Given exercise
Set out the lines from the one containing "Where should I" through the one containing "pos(810,563)", inclusive, as a Markdown table with columns No. and Text, putting each line with its sequence number in its own table row and omitting blank lines.

Data extract
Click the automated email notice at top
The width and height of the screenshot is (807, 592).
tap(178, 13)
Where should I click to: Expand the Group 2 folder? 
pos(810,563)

* * *

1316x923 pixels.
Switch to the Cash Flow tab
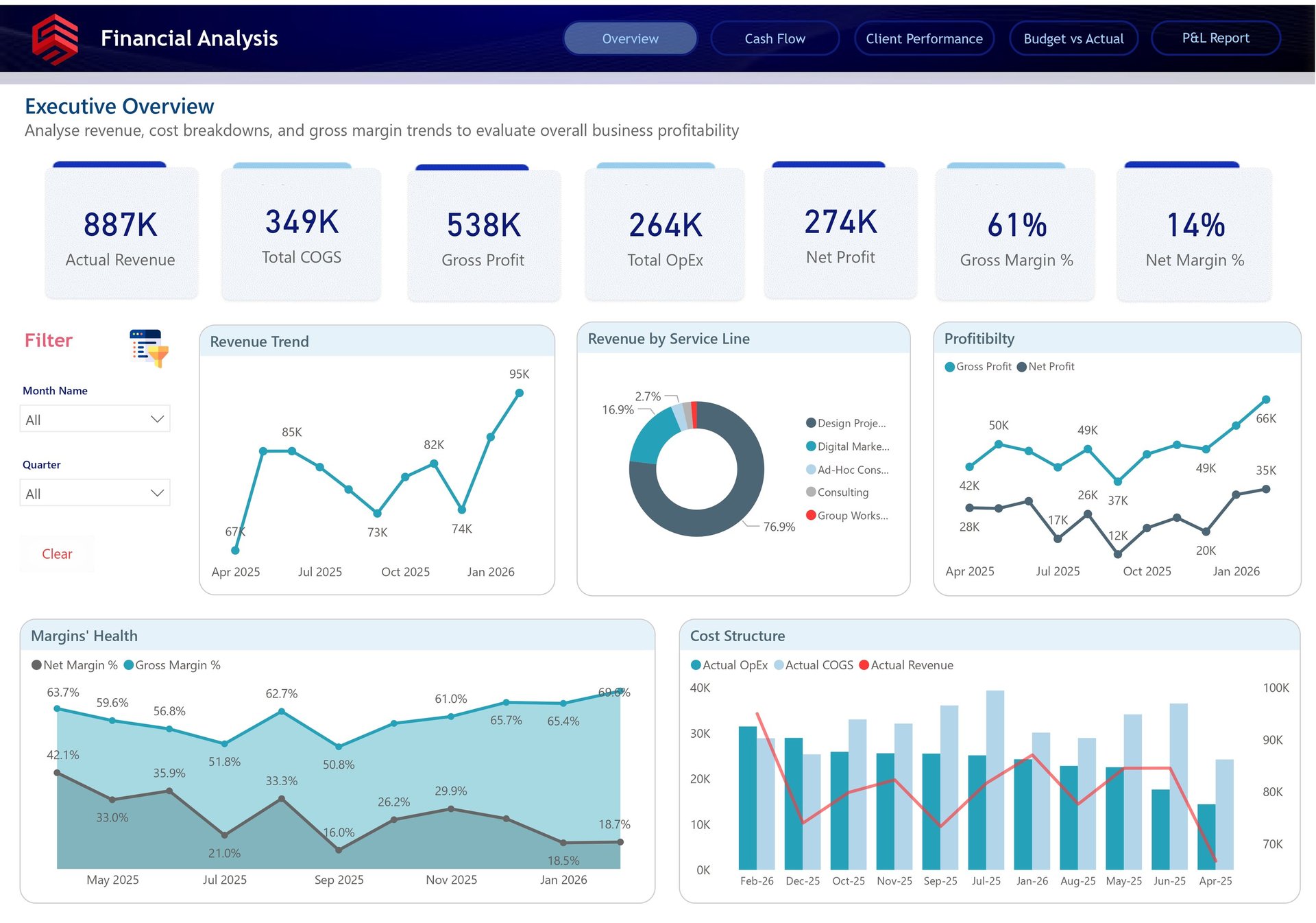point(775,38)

Response below
| No. | Text |
|---|---|
| 1 | Where should I click to: Expand the Group 2 folder?  |
| 2 | pos(810,563) |